The Rhode Island media has its eye closely on the drama of the latest proposed settlement of the pension reform lawsuit — that is, the latest attempt to water down a reform that was nowhere near sufficient in the first place.  In contrast, Mike Riley is continuing to point out that the state, the labor unions, and retirees are arguing over free drinks on a sinking cruise ship:

The Rhode Island Pension fund is roughly  $8 billion dollars invested in stocks, bonds, fixed income securities, Private equity, Hedge Funds, other alternatives and cash. Im keeping the numbers simple here. The state commission, headed by Raimondo, has stated expected return of the portfolio to be 7.5% annually and this is to be achieved compounded over the next 20 to 30 years. A 7.5% return on $8 billion is $600 million for Fiscal 2015. According to the report that Treasurer Magaziner was handed, the return thus far in Fiscal 2015 shows a portfolio (Fiscal ytd )loss of 0.71% and including expenses a loss of 1.03% . This 1.03 % loss translates to a negative $80 million dollars.  The State would need to gain $680 million over the next 5 months to achieve their “expected” return.
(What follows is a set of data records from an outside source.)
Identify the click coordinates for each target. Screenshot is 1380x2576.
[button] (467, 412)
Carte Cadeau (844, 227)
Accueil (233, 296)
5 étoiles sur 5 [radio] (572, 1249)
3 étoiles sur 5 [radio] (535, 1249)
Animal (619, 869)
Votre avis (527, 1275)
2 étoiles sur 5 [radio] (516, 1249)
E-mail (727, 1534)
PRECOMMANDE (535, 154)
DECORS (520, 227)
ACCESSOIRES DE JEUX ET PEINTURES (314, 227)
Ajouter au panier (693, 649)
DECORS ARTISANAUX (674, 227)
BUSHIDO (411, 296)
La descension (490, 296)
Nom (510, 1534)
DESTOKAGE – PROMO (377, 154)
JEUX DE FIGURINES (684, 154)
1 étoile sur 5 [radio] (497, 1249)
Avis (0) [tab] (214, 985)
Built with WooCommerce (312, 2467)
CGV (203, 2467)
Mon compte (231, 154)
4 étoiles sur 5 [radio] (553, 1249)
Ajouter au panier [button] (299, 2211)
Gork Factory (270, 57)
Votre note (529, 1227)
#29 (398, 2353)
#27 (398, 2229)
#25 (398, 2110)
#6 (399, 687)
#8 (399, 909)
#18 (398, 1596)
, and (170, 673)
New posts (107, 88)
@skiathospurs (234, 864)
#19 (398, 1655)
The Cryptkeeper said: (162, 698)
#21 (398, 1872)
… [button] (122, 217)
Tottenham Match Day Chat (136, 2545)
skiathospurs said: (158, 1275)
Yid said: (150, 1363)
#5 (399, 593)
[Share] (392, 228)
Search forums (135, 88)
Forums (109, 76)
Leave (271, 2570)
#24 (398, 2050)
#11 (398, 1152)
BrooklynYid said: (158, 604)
Bill Rappleye has picked up that thread on Channel 10, but for the segment, General Treasurer Seth Magaziner spit out a bunch of squid oil to muddy the waters, selectively picking five-year investment returns to make it seem as if the state’s pension fund is doing swimmingly.  I noted the problem with this happy talk last month:

The ten-year average investment return is only 6.0 percent, which should be seen as -1.5 percent.  And the longest term number provided, back to July 2000, is 4.8 percent, which should be seen as -2.7 percent. …

If the average for the last 14 years was 4.8 percent, then the average for the next 14 doesn’t have to be 7.5 percent, but more like 10 percent, to make up the difference.  If we’re already seeing diminishing returns from the Federal Reserve’s quantitative easing policy and President Obama’s binge of trillion-dollar deficits, what are the next 14 years realistically going to look like?

More importantly, I suggested, it should be the state’s general treasurer who is making this case to everybody.  It should be Seth Magaziner out in the news saying, “Hey, these negotiations are all well and good, but we may only have a few more years left until this pension reform thing starts to spring new leaks.”

Former Treasurer, now Governor, Gina Raimondo lucked out that the Obama Administration and the Federal Reserve proved to be such believers in stock-market-trickle-down theory.  Rather than ease the reins on innovators and working people, they’ve hit the loose-money throttle for the investment market.  That’s given the pension fund and the reform a brief period of looking like they might be fine, although as Riley argues, the state managed to do worse than other funds during the bubble’s latest inflation.